Includes one or more table_references and is typically followed by the WHERE, GROUP BY, ORDER BY, or HAVING clause.

table_reference

   with_subquery_table_name [ [ AS ] alias [ ( column_alias [, ...] ) ] ]
   table_name [ [ AS ] alias [ ( column_alias [, ...] ) ] ]
   ( subquery ) [ AS ] alias [ ( column_alias [, ...] ) ]
   table_reference [ ON join_condition ]
  • with_subquery_table_name
    A table defined by a subquery in the WITH clause.

    • table_name
      Name of a table or view. In Drill, you can also refer to a file system directory or a specific file.
  • alias
    A temporary alternative name for a table or view that provides a convenient shortcut for identifying tables in other parts of a query, such as the WHERE clause. You must supply an alias for a table derived from a subquery. Aliases might be required for querying nested JSON. Aliases are definitely required to resolve ambiguous references, such as using the name "user" to query the Drill profiles. Drill treats "user" as a function in this case, and the returns unexpected results. If you use a table alias, Drill treats "user" as a column identifier, and the query returns expected results. The AS keyword is always optional. Drill does not support the GROUP BY alias.

  • column_alias
    A temporary alternative name for a column in a table or view. You can use named column aliases in the SELECT list to provide meaningful names for regular columns and computed columns, such as the results of aggregate functions. You cannot reference column aliases in the following clauses:
    WHERE
    GROUP BY
    HAVING

    Because Drill works with schema-less data sources, you cannot use positional aliases (1, 2, etc.) to refer to SELECT list columns, except in the ORDER BY clause.

  • subquery
    A query expression that evaluates to a table. The table exists only for the duration of the query and is typically given a name or alias, though an alias is not required.

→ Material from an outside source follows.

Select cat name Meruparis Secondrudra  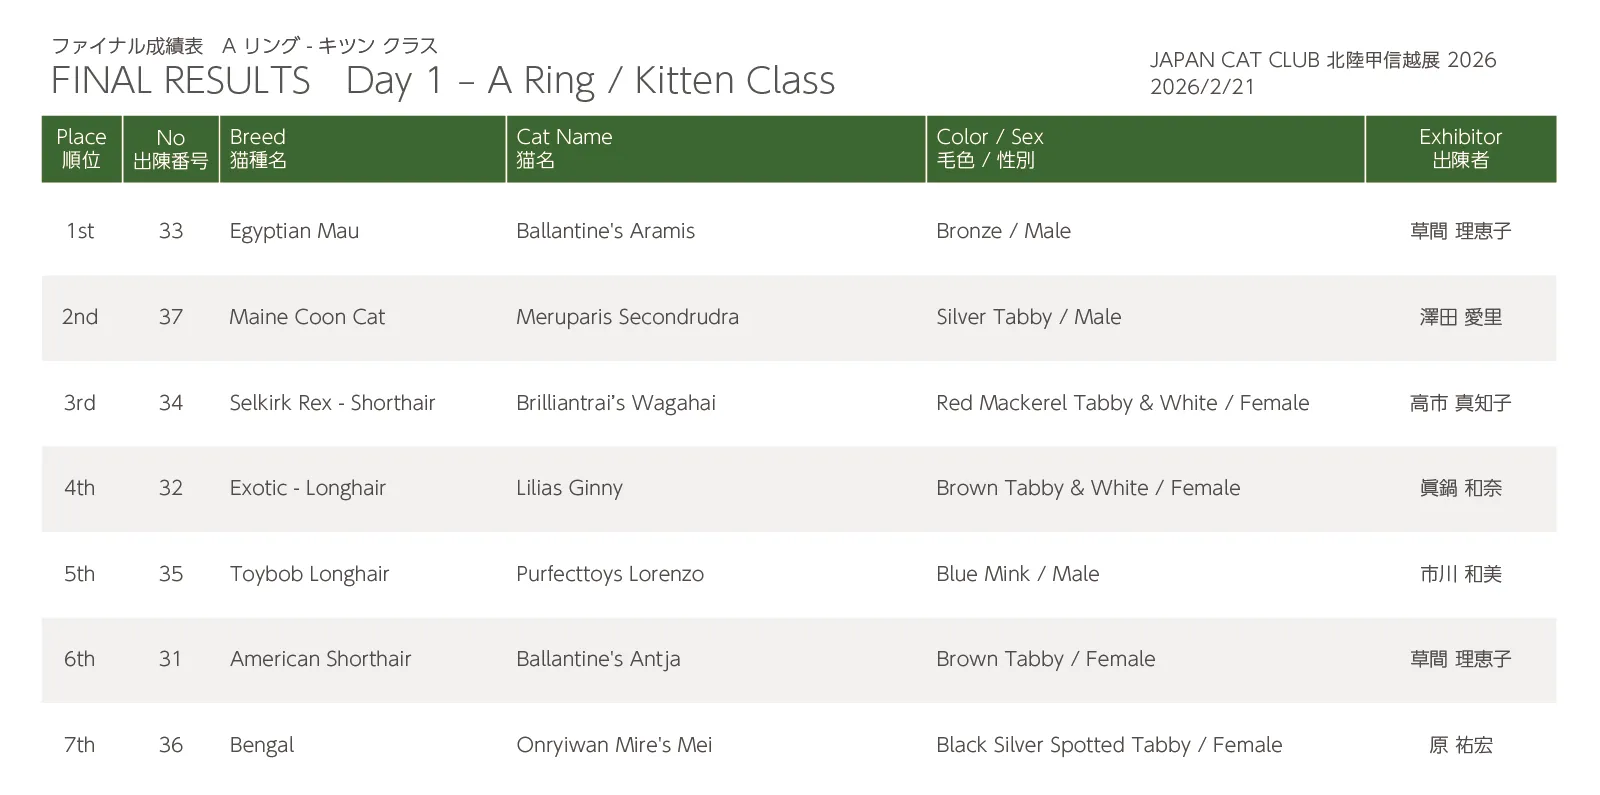[627, 317]
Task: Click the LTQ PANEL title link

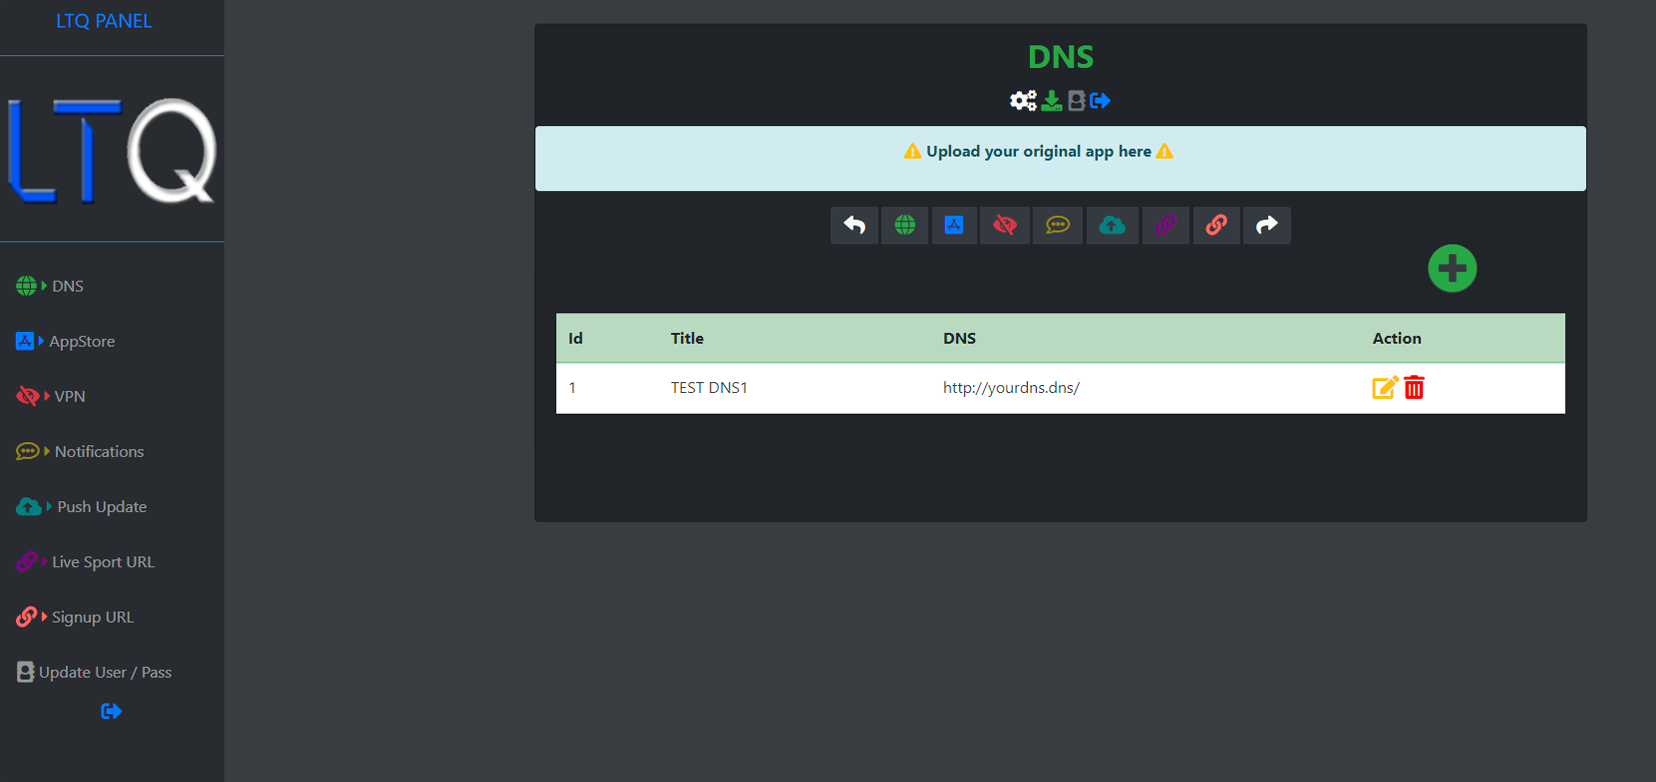Action: 104,21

You can also define column names for tables that derive from subqueries. Naming column aliases is important when you want to join the results of subqueries to other tables and when you want to select or constrain those columns elsewhere in the query. A subquery may contain an ORDER BY clause, but this clause may have no effect if a LIMIT or OFFSET clause is not also specified. You can use the following subquery operators in Drill queries. These operators all return Boolean results.

    • ALL
    • ANY
    • EXISTS
    • IN
    • SOME

    In general, correlated subqueries are supported. EXISTS and NOT EXISTS subqueries that do not contain a correlation join are not yet supported.

  • join_type
    Specifies one of the following join types:
    [INNER] JOIN
    LEFT [OUTER] JOIN
    RIGHT [OUTER] JOIN
    FULL [OUTER] JOIN

  • ON join_condition
    A type of join specification where the joining columns are stated as a condition that follows the ON keyword.
    Example: homes join listing on homes.listid=listing.listid and homes.homeid=listing.homeid

Join Types

INNER JOIN
Return matching rows only, based on the join condition or list of joining columns.

OUTER JOIN
Return all of the rows that the equivalent inner join would return plus non-matching rows from the "left" table, "right" table, or both tables. The left table is the first-listed table, and the right table is the second-listed table. The non-matching rows contain NULL values to fill the gaps in the output columns.

Usage Notes

  • Joined columns must have comparable data types.
  • A join with the ON syntax retains both joining columns in its intermediate result set.

Example

   0: jdbc:drill:zk=local> SELECT tbl1.id, tbl1.type 
   FROM dfs.`/Users/brumsby/drill/donuts.json` 
   AS tbl1
   JOIN
   dfs.`/Users/brumsby/drill/moredonuts.json` as tbl2
   ON tbl1.id=tbl2.id;

   +------------+------------+
   |     id     |    type    |
   +------------+------------+
   | 0001       | donut      |
   +------------+------------+

   1 row selected (0.395 seconds)